LAOS: The 418 km railway linking Vientiane and the Chinese border at Boten was formally opened for revenue services with a ceremony on December 3, marking the 46th anniversary of the Lao People’s Democratic Republic.

The government hopes that the line will help to stimulate the local economy, connecting the isolated country to international markets. However, it is initially limited to carrying freight, as passenger travel in the region has been restricted as part of coronavirus protection measures. A symbolic first passenger train is expected to run on December 4, but no date has been announced for the start of regular services.


The railway was inaugurated with a Buddhist blessing ceremony at Vientiane station attended by Prime Minister Pankham Viphavanh and other officials. President and People’s Revolutionary Party General Secretary Thongloun Sisoulith and his Chinese counterpart Xi Jinping participated through video links, reflecting the extensive Chinese involvement in promoting and financing the project.

The line has been developed and will be operated by Laos-China Railway Co, a joint venture between China Railway subsidiary Boten-Vientiane Railway, Beijing Investment Co, Yunnan Investment Co and the state-owned Lao National Railway which holds a 30% stake.


Running through a tropical mountain region, the 1 435 mm gauge railway has taken five years to construct at an estimated cost of US$5·9bn. The single-track line required 75 tunnels and 167 bridges, including 77 major structures. It has been designed for 160 km/h operation and is electrified at 25 kV 50 Hz. A special economic zone has been developed at Boten, close to Mohan in southern Yunnan.

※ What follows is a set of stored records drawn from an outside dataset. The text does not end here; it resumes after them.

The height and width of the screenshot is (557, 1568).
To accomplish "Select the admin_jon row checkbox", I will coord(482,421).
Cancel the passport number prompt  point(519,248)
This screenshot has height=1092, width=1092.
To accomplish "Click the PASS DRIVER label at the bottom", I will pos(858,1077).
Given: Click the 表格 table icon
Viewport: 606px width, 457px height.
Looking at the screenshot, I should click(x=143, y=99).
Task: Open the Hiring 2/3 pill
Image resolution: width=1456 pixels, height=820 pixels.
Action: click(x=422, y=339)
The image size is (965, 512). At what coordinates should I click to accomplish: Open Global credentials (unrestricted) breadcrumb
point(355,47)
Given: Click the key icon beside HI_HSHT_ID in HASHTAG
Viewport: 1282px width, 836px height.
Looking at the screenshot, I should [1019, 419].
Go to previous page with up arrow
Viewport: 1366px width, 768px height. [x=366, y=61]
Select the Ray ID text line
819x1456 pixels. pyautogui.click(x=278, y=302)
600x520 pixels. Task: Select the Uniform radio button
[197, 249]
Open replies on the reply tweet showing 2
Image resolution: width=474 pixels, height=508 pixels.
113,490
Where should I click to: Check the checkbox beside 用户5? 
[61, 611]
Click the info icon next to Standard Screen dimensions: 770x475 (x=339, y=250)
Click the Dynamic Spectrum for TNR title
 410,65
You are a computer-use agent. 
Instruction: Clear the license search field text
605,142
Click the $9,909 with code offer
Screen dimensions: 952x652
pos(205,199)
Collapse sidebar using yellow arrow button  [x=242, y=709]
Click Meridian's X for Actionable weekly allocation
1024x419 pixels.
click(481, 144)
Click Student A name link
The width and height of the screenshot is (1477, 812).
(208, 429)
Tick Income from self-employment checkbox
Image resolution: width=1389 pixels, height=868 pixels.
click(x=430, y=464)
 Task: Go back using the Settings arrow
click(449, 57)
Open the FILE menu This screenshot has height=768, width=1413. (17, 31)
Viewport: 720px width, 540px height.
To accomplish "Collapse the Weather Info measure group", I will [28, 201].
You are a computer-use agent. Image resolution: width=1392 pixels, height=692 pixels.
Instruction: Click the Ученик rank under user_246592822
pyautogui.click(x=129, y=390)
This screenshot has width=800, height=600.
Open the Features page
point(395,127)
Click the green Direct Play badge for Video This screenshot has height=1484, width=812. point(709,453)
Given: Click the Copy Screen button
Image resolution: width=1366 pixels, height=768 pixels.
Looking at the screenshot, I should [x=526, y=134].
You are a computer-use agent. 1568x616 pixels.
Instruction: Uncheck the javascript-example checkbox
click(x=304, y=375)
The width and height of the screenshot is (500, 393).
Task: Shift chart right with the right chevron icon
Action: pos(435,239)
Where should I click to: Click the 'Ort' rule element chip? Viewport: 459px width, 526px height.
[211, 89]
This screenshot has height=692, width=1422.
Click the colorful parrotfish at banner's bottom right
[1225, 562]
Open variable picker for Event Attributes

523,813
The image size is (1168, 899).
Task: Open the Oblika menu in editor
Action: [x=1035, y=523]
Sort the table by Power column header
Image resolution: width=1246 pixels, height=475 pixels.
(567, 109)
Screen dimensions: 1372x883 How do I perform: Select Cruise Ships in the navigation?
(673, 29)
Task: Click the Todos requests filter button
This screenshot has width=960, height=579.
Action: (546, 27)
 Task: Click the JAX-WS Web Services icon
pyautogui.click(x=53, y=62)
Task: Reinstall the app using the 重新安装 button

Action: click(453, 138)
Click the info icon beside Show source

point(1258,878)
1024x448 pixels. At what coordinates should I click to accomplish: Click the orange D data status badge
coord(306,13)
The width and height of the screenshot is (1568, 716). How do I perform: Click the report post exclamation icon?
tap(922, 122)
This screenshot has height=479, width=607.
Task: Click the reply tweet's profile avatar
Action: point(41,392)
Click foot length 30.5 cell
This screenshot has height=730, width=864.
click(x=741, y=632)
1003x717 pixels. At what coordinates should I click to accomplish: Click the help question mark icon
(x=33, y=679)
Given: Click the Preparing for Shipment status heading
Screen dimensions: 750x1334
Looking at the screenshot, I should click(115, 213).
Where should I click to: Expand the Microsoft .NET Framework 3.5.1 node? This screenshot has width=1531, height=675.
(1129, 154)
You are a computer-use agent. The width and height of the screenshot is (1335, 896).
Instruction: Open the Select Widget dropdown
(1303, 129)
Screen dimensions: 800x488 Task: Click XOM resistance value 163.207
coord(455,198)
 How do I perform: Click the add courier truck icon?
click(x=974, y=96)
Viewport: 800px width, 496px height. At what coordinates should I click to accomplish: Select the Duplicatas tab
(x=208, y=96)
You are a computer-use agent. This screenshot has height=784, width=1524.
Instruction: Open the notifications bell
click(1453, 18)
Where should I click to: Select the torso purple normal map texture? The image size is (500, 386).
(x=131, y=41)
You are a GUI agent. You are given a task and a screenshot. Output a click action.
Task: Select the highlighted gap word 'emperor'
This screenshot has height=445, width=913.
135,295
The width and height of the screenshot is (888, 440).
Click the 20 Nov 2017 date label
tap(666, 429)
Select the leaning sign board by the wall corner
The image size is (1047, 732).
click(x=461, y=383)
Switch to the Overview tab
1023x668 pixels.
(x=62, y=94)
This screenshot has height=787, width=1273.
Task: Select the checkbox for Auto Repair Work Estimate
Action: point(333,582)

The Laotian railway connects with a newly-completed Chinese line, creating a 1 024 km corridor from Kunming to the Laotian capital. The full route required 93 tunnels totalling 398 km. The Chinese section includes 15 bores more than 10 km long, of which the longest is the 17·5 km Anding tunnel. The corridor also has 136 major bridges with a combined length of 50 km. There are just 21 stations, of which 11 are in China and 10 in Laos.

Test running on the Laotian section of the route began during October, following the delivery of locomotives and rolling stock. The first of 17 Class HXD3CA electric locomotives ordered from CRRC Dalian in January were delivered to Vientiane on September 21.


The manufacturer has also supplied two 160 km/h trainsets to operate fast passenger services, with the first being delivered on October 16. Derived from the Fuxing China Standard EMU, these nine-car trains can each carry 720 passengers. They are branded Lancang, or million elephants, after the historic kingdom which once embraced the upper region of the Mekong River.

Once passenger services begin running, the railway is expected to help reinvigorate the local tourism industry. Although 4·7 million foreign tourists visited the country in 2019, that figure fell by 80% in 2020 as a result of the pandemic. Lockdowns were introduced earlier this year, when Laos reported 70 000 infections in eight months across a population of 7 million inhabitants.

Financial concerns

The bulk of the funding for the railway project has been provided through China’s Belt & Road Initiative. However, concerns have already been raised about Laos’s ability to pay back its share of the estimated US$3·5bn of debt, with international commentators pointing to financial problems with BRI-backed railway schemes in Africa.

Under the terms of an agreement signed in 2016, each country committed to fund 40% of the construction costs through equity. Laos contributed US$250m from its state budget and borrowed another US$470m from China’s Export Import Bank, as well as a further US$1·06bn in debt financing. The loans carry a 2·3% interest rate with a 35-year maturity after a five-year grace period.


While Laos has enjoyed strong economic growth in recent years, World Bank figures revealed that pandemic-related problems saw the growth rate slump to 0·4% in 2020, reportedly the lowest level in three decades.

Nevertheless, the bank sees the railway as ‘a major investment that has the potential to stimulate the Lao economy’. Its regional infrastructure specialist Sombath Southivong told local media that it would ‘allow the country to take advantage of its geographical position at the heart of mainland southeast Asia’.

In the longer term, the line is envisaged as a link in a future network connecting China with Thailand, Vietnam, Myanmar and Malaysia. In Thailand, Chinese firms are working on the first phase of a standard gauge route running north from Bangkok, but this is not expected to reach the Laos border at Nong Khai until at least 2028.

Laos was connected to Thailand in 2009, with the opening of a 3·5 km section of metre gauge line from Nong Khai to Thanaleng in the south of the country. However, there is still an 18 km gap between the two railheads.